Excerpted text:
:::
And of course, once they get into that scene there is a never-ending number of dodgy characters who will give them money or drugs for a bit of running, if not more.

Ultiimately when things go wrong for teenagers, they can go very wrong very quickly.

I'm of course not saying this will happen to you. But in the end most of ds's problems began with anxiety, depression, and suicidal thoughts at a very young age. I suspect if we could get him to a doctor now they might diagnose bipolar or schitzophrenia, though with the drug mix he uses they wouldn't want to diagnose anything.

madmouse Tue 19-Jul-11 19:24:11

He is really just a child and although it is good to listen to him, 12 is really too young to let him decide not to go to the doctor as he is too young to understand all implications. He really needs you to make decisions for him. There is no need to take him, you can go talk to the GP without him. A friend of mine did this, she even arranged with her dh to do something distracting so her dd never knew she went.

Also, you can't say that his personality does not fit autism/Aspergers. There is no stereotypical profile of someone on the AS. Few people would guess my DH has it as he does not tick all the boxed. Aspergers and depression are frustratingly often linked. Not at all saying your ds is on the spectrum, just to say keep an open mind.

schroeder Tue 19-Jul-11 20:22:59

Yes he is just a child.

He is a child who likes a bit drama, he has people caring for him, he has people to talk to at school and on the bus. He says today he was playing football at break.hmm This does not add up with the boy who has no friends and everyone hates.

He lacks self confidence and is not very happy, but I don't want to overreact and take him to GP for what it seems to have been a bad day. I am keeping an eye on him and have taken the matter up with school.

is it just hormonal attention seeking or should I be taking it more seriously?

My parents decided it was the former with me. Over twenty years later I am finally getting treatment for a condition which has blighted a lot of my life, at one point it involved an admission to a psychiatric unit.

You sound like you really, really do not want to think your son has mental health problems. I understand that, (who would want that?) but he is talking to you about killing himself. Is that the conversation of a mentally well child?

I'm too tired to type anymore but I am getting increasingly frustrated that in your OP you seem to be genuinely looking for viewpoints butin your latest posts you seem convinced you know best.
:::
Listed records:
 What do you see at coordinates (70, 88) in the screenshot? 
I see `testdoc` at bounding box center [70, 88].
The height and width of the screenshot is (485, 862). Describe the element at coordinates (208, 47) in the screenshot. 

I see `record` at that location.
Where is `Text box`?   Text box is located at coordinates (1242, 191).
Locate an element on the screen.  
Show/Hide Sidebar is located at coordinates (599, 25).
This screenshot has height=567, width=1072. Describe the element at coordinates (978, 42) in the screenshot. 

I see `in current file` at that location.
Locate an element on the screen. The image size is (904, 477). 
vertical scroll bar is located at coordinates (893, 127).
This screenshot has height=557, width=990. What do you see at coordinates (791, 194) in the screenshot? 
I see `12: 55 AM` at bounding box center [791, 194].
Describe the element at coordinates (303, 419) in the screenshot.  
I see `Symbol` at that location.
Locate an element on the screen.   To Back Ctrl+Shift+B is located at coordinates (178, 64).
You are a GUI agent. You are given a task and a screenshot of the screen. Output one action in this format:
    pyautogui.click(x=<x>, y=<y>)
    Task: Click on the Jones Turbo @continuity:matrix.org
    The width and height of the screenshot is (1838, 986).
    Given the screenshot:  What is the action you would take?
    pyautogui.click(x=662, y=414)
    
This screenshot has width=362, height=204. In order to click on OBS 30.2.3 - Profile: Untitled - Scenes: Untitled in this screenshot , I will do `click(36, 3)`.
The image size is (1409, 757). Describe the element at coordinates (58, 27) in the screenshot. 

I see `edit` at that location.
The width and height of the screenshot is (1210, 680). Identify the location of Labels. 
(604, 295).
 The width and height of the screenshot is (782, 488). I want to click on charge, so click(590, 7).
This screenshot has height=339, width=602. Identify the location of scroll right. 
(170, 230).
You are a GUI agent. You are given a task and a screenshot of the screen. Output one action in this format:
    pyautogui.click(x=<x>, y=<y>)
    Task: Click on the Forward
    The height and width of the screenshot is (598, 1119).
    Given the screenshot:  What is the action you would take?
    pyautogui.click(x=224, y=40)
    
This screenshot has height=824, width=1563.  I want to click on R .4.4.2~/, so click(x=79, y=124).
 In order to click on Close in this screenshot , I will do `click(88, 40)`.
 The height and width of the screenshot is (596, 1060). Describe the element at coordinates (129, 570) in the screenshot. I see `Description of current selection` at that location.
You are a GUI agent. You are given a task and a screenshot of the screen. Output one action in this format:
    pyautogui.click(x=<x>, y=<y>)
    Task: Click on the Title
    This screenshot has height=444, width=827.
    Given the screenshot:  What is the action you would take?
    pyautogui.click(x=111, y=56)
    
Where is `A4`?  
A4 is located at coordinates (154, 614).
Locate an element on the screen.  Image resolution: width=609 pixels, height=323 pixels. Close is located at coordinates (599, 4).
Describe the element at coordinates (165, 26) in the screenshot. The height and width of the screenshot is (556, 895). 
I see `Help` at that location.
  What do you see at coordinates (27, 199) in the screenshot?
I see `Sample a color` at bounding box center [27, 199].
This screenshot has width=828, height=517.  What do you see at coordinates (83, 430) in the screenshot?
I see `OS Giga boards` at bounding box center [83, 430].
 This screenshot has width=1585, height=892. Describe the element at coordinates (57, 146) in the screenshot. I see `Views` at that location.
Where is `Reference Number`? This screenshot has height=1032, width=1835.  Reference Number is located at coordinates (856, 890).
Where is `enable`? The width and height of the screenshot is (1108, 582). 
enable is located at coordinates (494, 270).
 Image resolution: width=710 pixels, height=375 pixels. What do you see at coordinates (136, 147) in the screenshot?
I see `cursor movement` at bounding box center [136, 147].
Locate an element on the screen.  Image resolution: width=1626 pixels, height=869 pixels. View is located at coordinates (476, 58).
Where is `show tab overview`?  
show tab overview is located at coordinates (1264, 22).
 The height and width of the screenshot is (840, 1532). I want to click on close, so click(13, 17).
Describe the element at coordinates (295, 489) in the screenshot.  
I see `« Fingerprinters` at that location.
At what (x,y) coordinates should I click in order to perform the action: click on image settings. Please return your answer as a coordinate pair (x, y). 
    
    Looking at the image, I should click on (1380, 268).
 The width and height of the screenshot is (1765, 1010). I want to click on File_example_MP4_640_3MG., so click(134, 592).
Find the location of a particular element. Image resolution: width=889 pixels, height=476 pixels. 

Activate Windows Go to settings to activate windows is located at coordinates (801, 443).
:::
Exercise instructions:
1) Set down the part of the forum thread word for word, starting at the words "He is really" and ending after the words "an open mind.".
2) Resume the forum thread about the 12-year-old boy, carrying it on from its last sentence.

Answers by task:
1)
He is really just a child and although it is good to listen to him, 12 is really too young to let him decide not to go to the doctor as he is too young to understand all implications. He really needs you to make decisions for him. There is no need to take him, you can go talk to the GP without him. A friend of mine did this, she even arranged with her dh to do something distracting so her dd never knew she went.

Also, you can't say that his personality does not fit autism/Aspergers. There is no stereotypical profile of someone on the AS. Few people would guess my DH has it as he does not tick all the boxed. Aspergers and depression are frustratingly often linked. Not at all saying your ds is on the spectrum, just to say keep an open mind.

2)
I hope for your DS's sake you are right.

PS, you called yourself naive. You don't have to be.

schroeder Tue 19-Jul-11 21:16:39

The thing is, I have changed my point of view since yesterday- I have sought professional advice, I have spoken to his teacher, I have done some internet searching and I have checked his internet history.

I have also most importantly had a good talk with him about things we can do to help him be a bit happier, like doing a soccer school in the hols and starting football club at school in the autumn.

I am not going to forget about this, dh and I are obviously concerned, but yes I do feel for today at any rate, we've done the best we can for him.

NanaNina Tue 19-Jul-11 23:00:22

I think you are in denial schroeder and I imagine you think the good advice you are getting from posters is all a bit OTT. You say he is a child who "likes a bit of drama" - I think you are unable or unwilling to accept that there is a problem. It won't be solved by football clubs. Your last post sounded like you were signing off and of course that is your choice. I only hope for your son's sake that the problems that you say he has had since he was 7 or 8 and now worse at 12 are not going to escalate in his teenage years, which I suspect will be the case.

TheSnickeringFox Tue 19-Jul-11 23:06:52

Hi, I became depressed and felt suicidal at a similar age. No one listened to me or took any notice of how unhappy I was. I had insomnia and talked about killing myself.

I took an overdose when I was 15.

Please listen to what your son is telling you. One of the ways I make myself feel better is by telling myself that there is no way a child would be ignored like I was in 2011. Please don't prove me wrong.